Published: Tuesday, September 12, 2006 Online-Casinos.com

9/11 A BAD DAY FOR SPORTINGBET SHARES
 
Stock price dives as online gambling group's shares emerge from suspension.
 
The week started with bad news for the Sportingbet group as its shares were again opened to trading on the London market and took a big hit in the form of a decline. Share prices fell 951/2p to 1431/2p, a drop of 40 percent, a two year low and one of 70 percent down from the company's all-time high of 445p posted in May 2006.
 
The shares had been suspended since last Thursday at the request of the company following the shock arrest of non-executive chairman Peter Dicks in the USA (see previous Online-Casinos.com and InfoPowa reports)
 
Sources close to the company insisted it was important that it restarted trading, thus sending out a message that it was business as usual.

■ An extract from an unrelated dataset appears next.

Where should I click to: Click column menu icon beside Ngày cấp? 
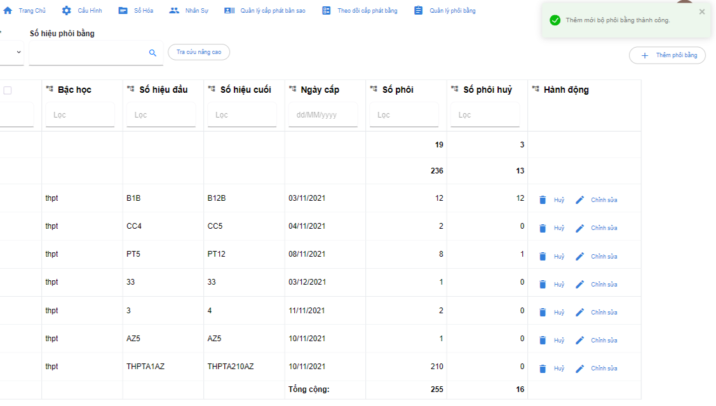292,90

They pointed out that by re-listing the shares Sportingbet was clearly differentiating itself from its smaller, crisis-hit rival BetonSports, also caught up in the apparent US clamp-down on internet betting.
 
The promising moves by Sportingbet toward a takeover of World Gaming plc announced last week (see previous Online-Casinos.com and InfoPowa reports) seemed to be in limbo as Sportingbet fought to regain the confidence of investors rattled by what is being portrayed in media reports as a concerted crackdown on online gambling in the United States.
 
Many analysts seemed to feel that negotiations for World Gaming will come to nothing in the short term, with World Gaming closing at 62.5p Monday, half a penny better but still 40 percent below the implied GBP 56.6 million offer value.
 
More than GBP 400 million was wiped off the value of Sportingbet as the day closed, an unusual trend for a company that boasted a 55 percent increase in first-quarter pre-tax profits to the end of April.
 
Sportingbet spokesmen said the legal situation and the events surrounding the arrest of Peter Dicks were being closely studied and followed, but stressed that the company was continuing to operate as normal. It said there was no question of Dicks being removed, although day-to-day business is being handled by Andy McIver, the finance director, who has taken over as chief executive-designate.
 
Spokesmen also emphasised that there was no connection between the BetonSports (see previous Online-Casinos.com and InfoPowa reports) case and its own, and confirmed that Sportingbet lawyers were still trying to ascertain the exact nature of the alleged problem. The general charge from Louisiana which led to the arrest of Peter Dicks covers internet sites that "conduct as a business ... any game contest, lottery, or connivance whereby a person risks the loss of anything of value in order to realise a profit".
 
Dicks is due to appear at a hearing in New York on Thursday this week, where he has said that he intends to "vigorously contest" any attempt to transfer him to Louisiana, where the warrant for his, and it is believed other as yet un-named executives, was originally issued.
 
Spokesmen emphasised again that: "Neither Mr Dicks nor the Sportingbet group has ever received any previous correspondence from any authority within the state of Louisiana regarding this, or any other related matter."
 
Dicks's high powered legal team is expected to argue that the British businessman should never have been arrested because he was a non-executive director and was travelling to a board meeting of the Nasdaq-listed Standard Microsystems, of which he is also a director.
 
They will also point out that he is being pursued by a state that allows state-run lottery terminals and video lottery machines that are commissioned and controlled by the gaming enforcement division of the state police! Unlike David Carruthers, the former BetOnSports chief executive, who is being pursued by the Department of Justice, the alleged offence committed by Dicks is a state and not a federal charge.